## Prompt 1
Reproduce the passage of the tech earnings article from "Numerous factors have" to "future growth expectations.", word for word.
## Prompt 2
Carry on writing the article on slowing tech earnings, starting right after its final sentence.

##### Text to read #####

Tech bulls are grappling with a new reality: breakneck profit growth is no longer something they can count on.
Analysts are becoming more glum on tech earnings as weaker-than-expected results and guidance from the likes of Amazon.com and Apple, along with a new era of rising interest rates, cast doubt on what has been the market’s most long-standing growth narrative.
Analyst estimates for 12-month forward earnings-per-share for stocks on the Nasdaq 100 Index fell about 0.2% last week on aggregate. That was the first drop in weekly estimates since December. The same measure for S&P 500 company earnings, meanwhile, rose about 0.1%.
Recent quarterly results represent the “end of euphoria” for tech, Savita Subramanian, head of US equity and quantitative strategy at BofA Securities, said in a 1 May report, with the sector’s weakness among the most notable trends of the quarter.
Numerous factors have been weighing on tech sentiment this year, including fears of an economic slowdown, the impact of surging inflation on consumer demand and — perhaps most crucially — the start of what is expected to be a series of US Federal Reserve rate hikes. Fed officials meeting this week are widely expected to deliver a 50 basis point increase, with higher rates especially negative for tech stocks valued on future growth expectations.

##### Data shown #####

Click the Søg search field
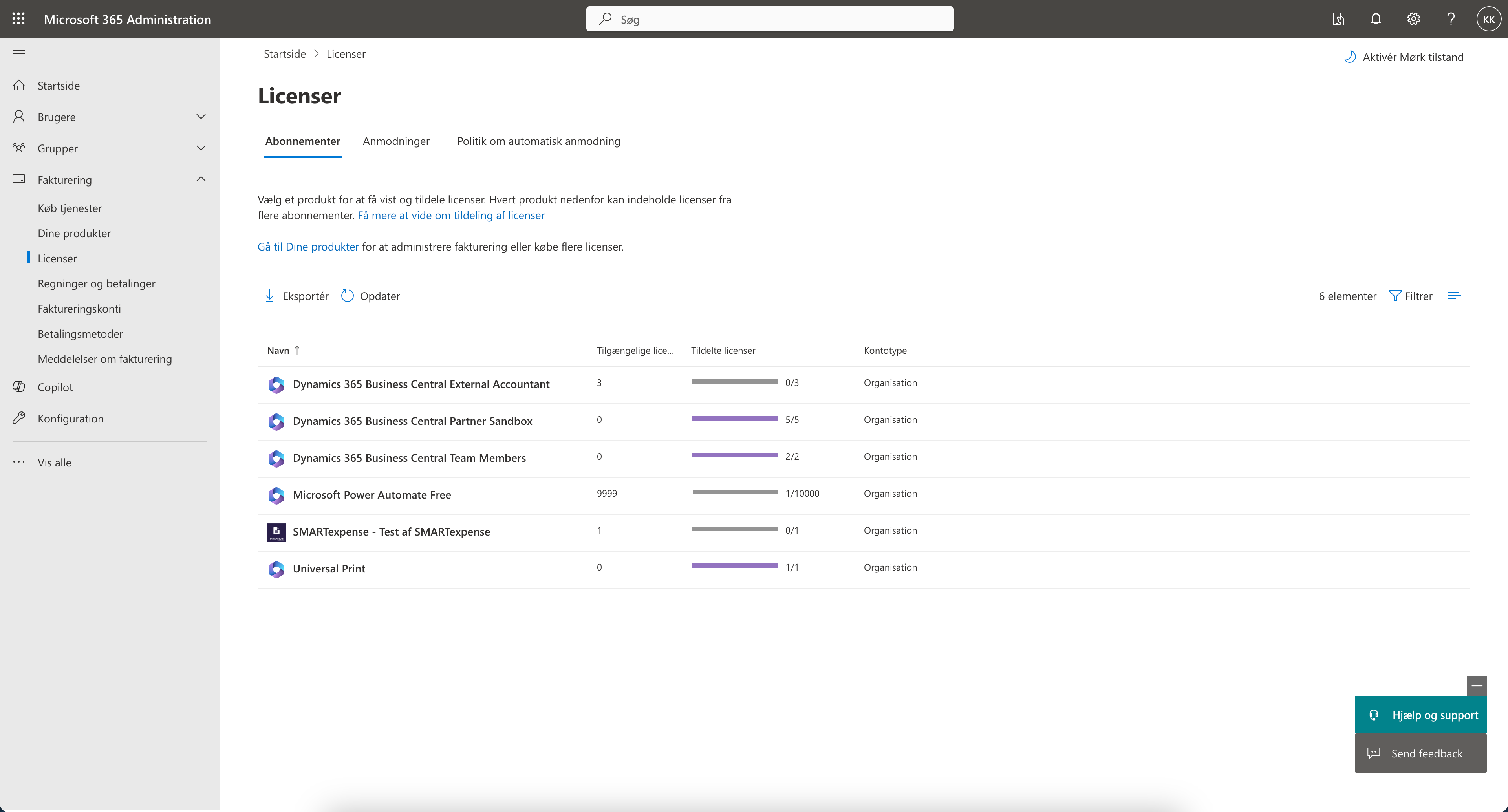This screenshot has width=1508, height=812. coord(769,19)
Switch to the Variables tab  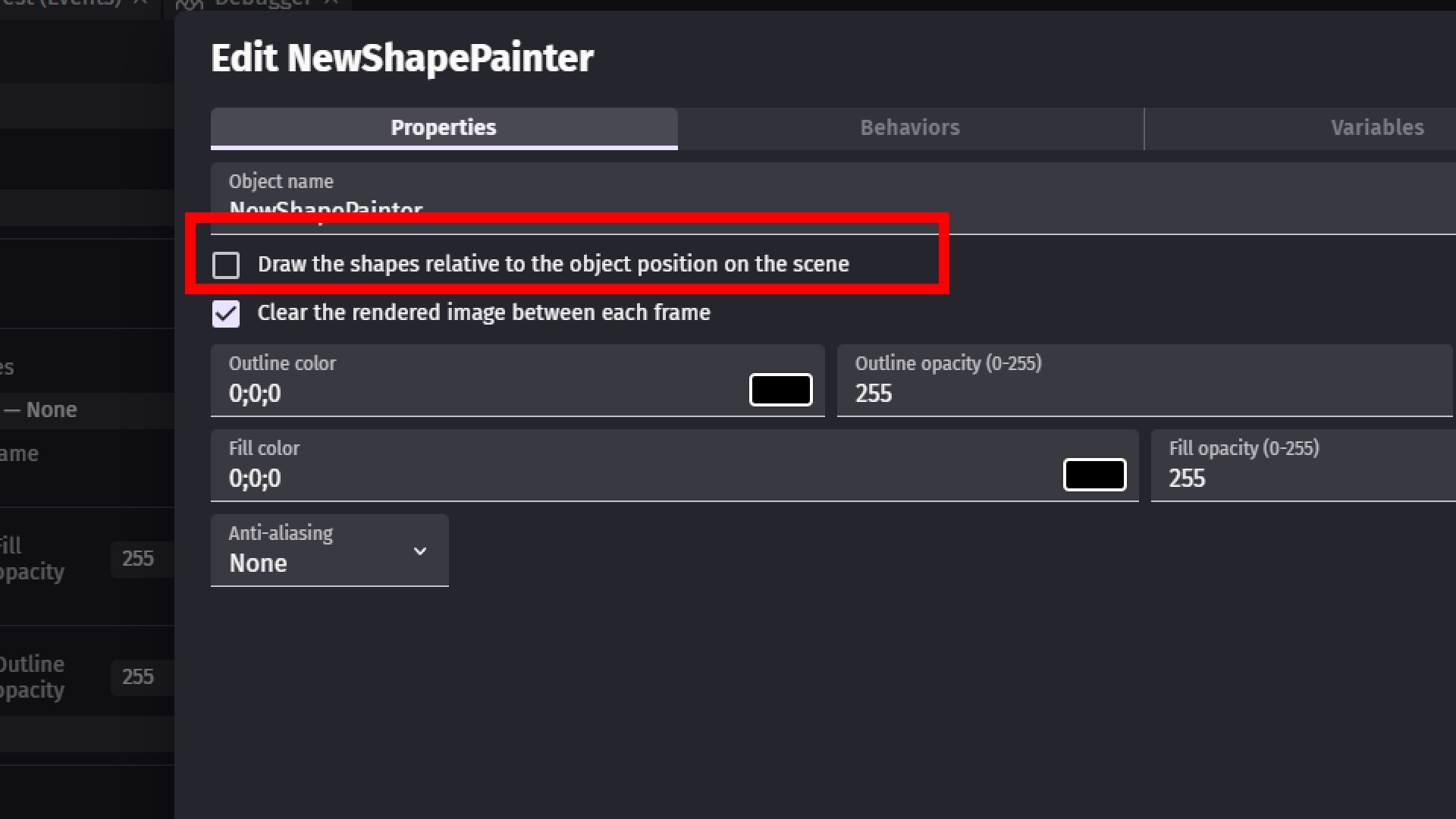(x=1376, y=128)
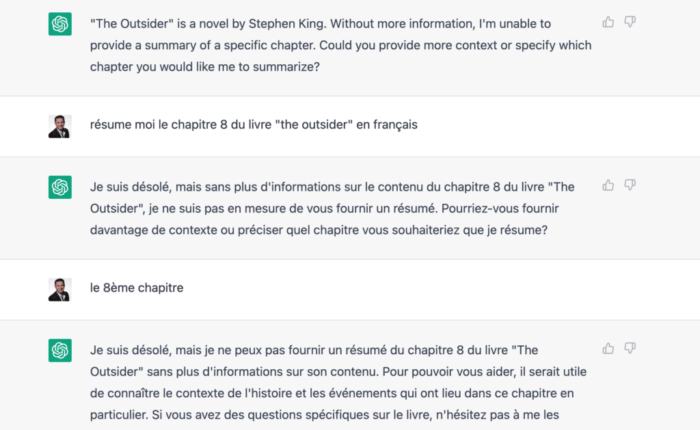Image resolution: width=700 pixels, height=430 pixels.
Task: Click user avatar next to "résume moi" message
Action: tap(60, 126)

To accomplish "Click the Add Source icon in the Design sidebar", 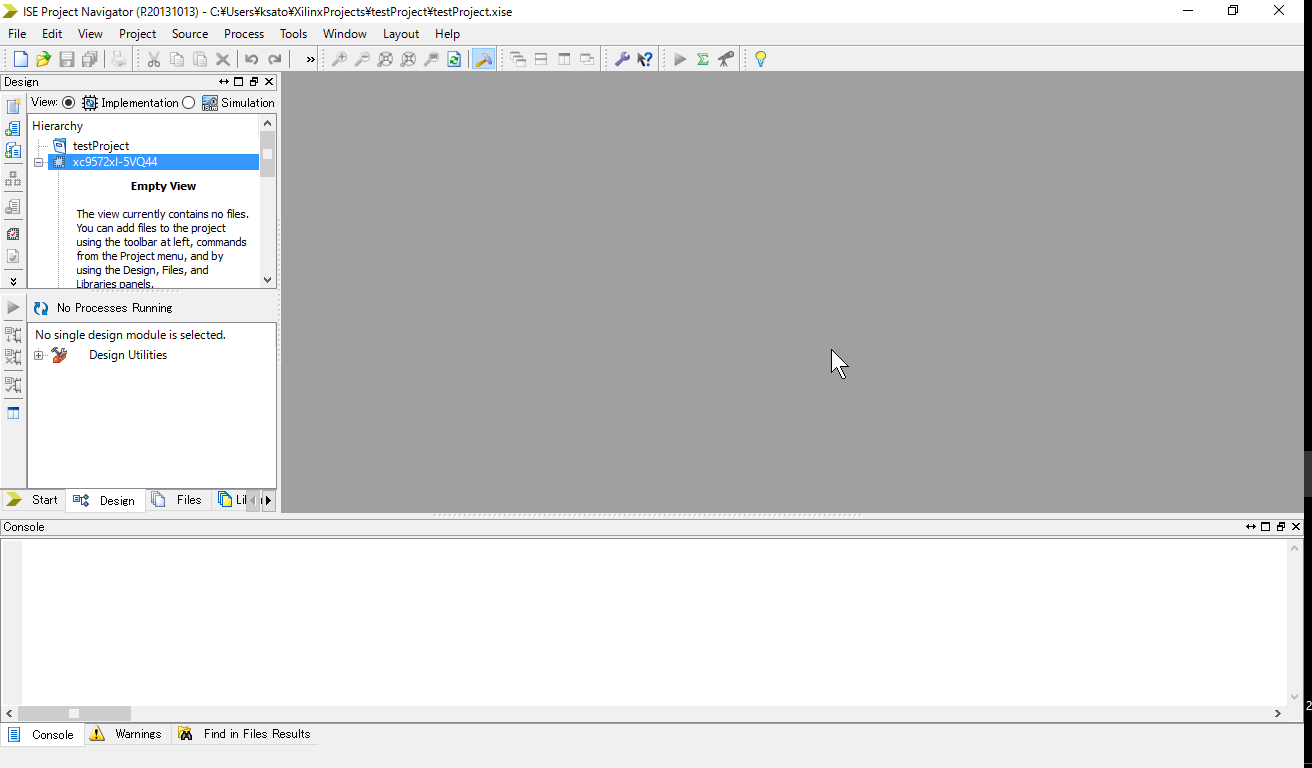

#####

## Task answer 1
Numerous factors have been weighing on tech sentiment this year, including fears of an economic slowdown, the impact of surging inflation on consumer demand and — perhaps most crucially — the start of what is expected to be a series of US Federal Reserve rate hikes. Fed officials meeting this week are widely expected to deliver a 50 basis point increase, with higher rates especially negative for tech stocks valued on future growth expectations.

## Task answer 2
Less-than-stellar results from some of the Nasdaq 100’s biggest companies have also hurt. Last week, Amazon plunged in an historic rout amid slowing e-commerce growth and disappointing forecasts, while shares in Apple also dropped after the iPhone maker warned that supply constraints would hurt sales by billions of dollars. Alphabet also released first quarter revenue that fell short of analysts’ expectations.
Lower price targets
And analysts aren’t just cutting profit expectations. They’re also lowering their price targets for tech stocks. The Nasdaq 100’s 12-month price target — calculated by aggregating the average targets of its constituents — fell by 2.3% last week, the biggest weekly drop since late 2008. It was also the 10th straight week of declines for that measure, something that hasn’t happened since US stocks tumbled to close out 2018.
“Tech and other growth stocks are facing a double whammy, with earnings growth that’s underwhelming and valuation compression that’s overwhelming,” said Mona Mahajan, senior investment strategist at Edward Jones.
Still, with the Nasdaq 100 already down 20% year-to-date, she remains positive on tech in the longer term.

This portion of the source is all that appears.